Dr. Price’s forthcoming book, “A Lesson Plan for Failure: Educational Malpractice and the School-to-Prison Pipeline Connection”, focuses on the hostile practices which undermine the efforts of advocates and educators to change the trajectory of minority students from dropouts and prisoners to graduates and professionals. The book provides strategies to address the dropout, carve-out, and push-out mechanisms within secondary schools, which feed the pipeline.
Former New York State Chief Judge and current chair of the New York State Permanent Judicial Commission on Justice for Children, the Honorable Judith Kaye will deliver the keynote address on Thursday, February 14. Judge Kaye has spent the past two years leading a special task force examining the school-to-prison pipeline and is expected later this year to issue recommendations for systemic, attainable reforms regarding alternative approaches that hold students accountable for their behavior while keeping them engaged in school.
Day Two of the symposium will focus on solutions identified through proven strategies and model programs.
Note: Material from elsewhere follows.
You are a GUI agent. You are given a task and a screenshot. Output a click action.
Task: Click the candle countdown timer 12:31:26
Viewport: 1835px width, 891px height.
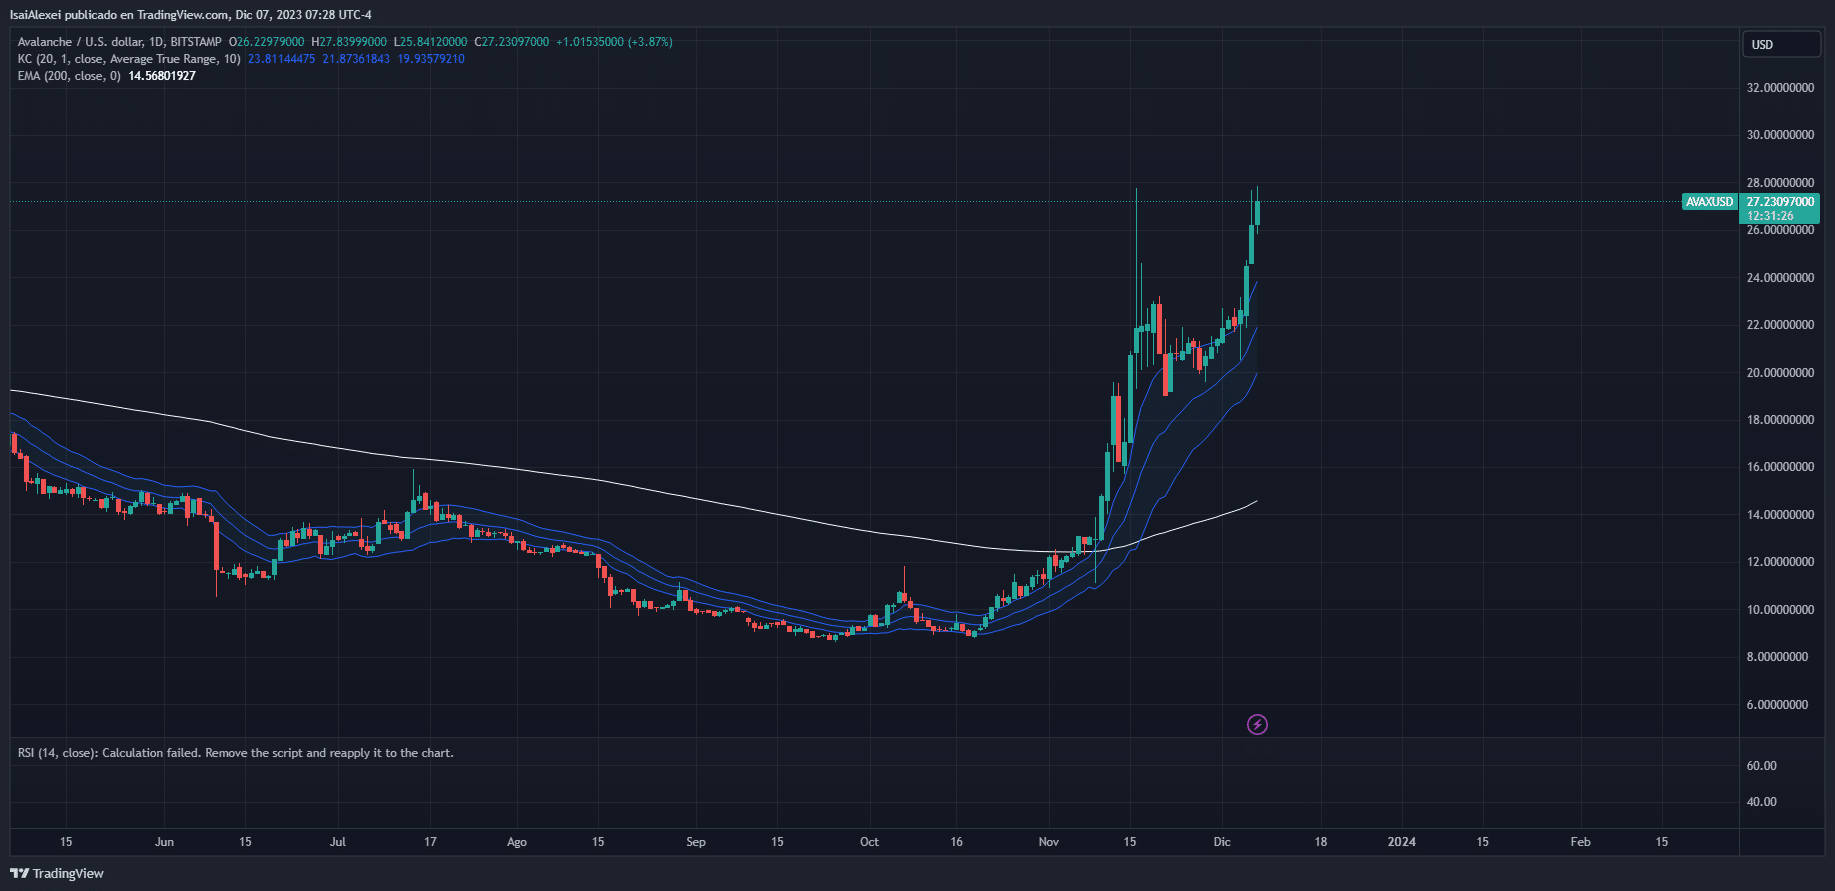pyautogui.click(x=1770, y=216)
New York City Schools Chancellor Dennis Walcott will present the keynote address on Friday, February 15. In addition, participants will have the opportunity to engage in breakout discussion groups focused on faith-based solutions, school structured solutions, the community, the judicial system, and law enforcement.
- Dr. Byron Price, Dean of the School of Business, Medgar Evers College
- Annette Fuentes, author of ‘Lockdown High: When the Schoolhouse Becomes a Jailhouse’
- Daniel Losen, Director of the Center for Civil Rights Remedies: The Civil Rights Project at UCLA
- The Honorable Steven Teske, Juvenile Court Judge, Clayton County, Georgia
- Zakiyah Ansari, Advocacy Director, Alliance for Quality Education
- Edward Fergus, Deputy Director, the Metropolitan Center for Urban Education and Research; Assistant Professor in the Humanities and Social Sciences Department, NYU
- Udi Ofer, founding Advocacy Director of the New York Civil Liberties Union; Adjunct Professor, New York Law School
- Damon Hewitt, Director, Education Practice Group at the NAACP Legal Defense and Educational Fund, Inc.
- Rev. Dr. Emma Jordan-Simpson, Executive Pastor at Concord Baptist Church of Christ
About the Kings County District Attorney’s Office
The Kings County District Attorney’s Office is one of the largest and busiest prosecutor’s offices in the nation, serving over two million residents in ethnically and culturally diverse Brooklyn. Led by District Attorney Charles J. Hynes, the office is a partner with the Brooklyn community and other law enforcement agencies.
About Medgar Evers College
Medgar Evers College, a senior college within The City University of New York, was established in 1970 with a mandate to meet the educational and social needs of the Central Brooklyn community. With a commitment to students who desire a sound academic foundation as well as an opportunity for personal development, Medgar Evers College seeks to provide high-quality, professional, career-oriented undergraduate degree programs in the context of a liberal arts education.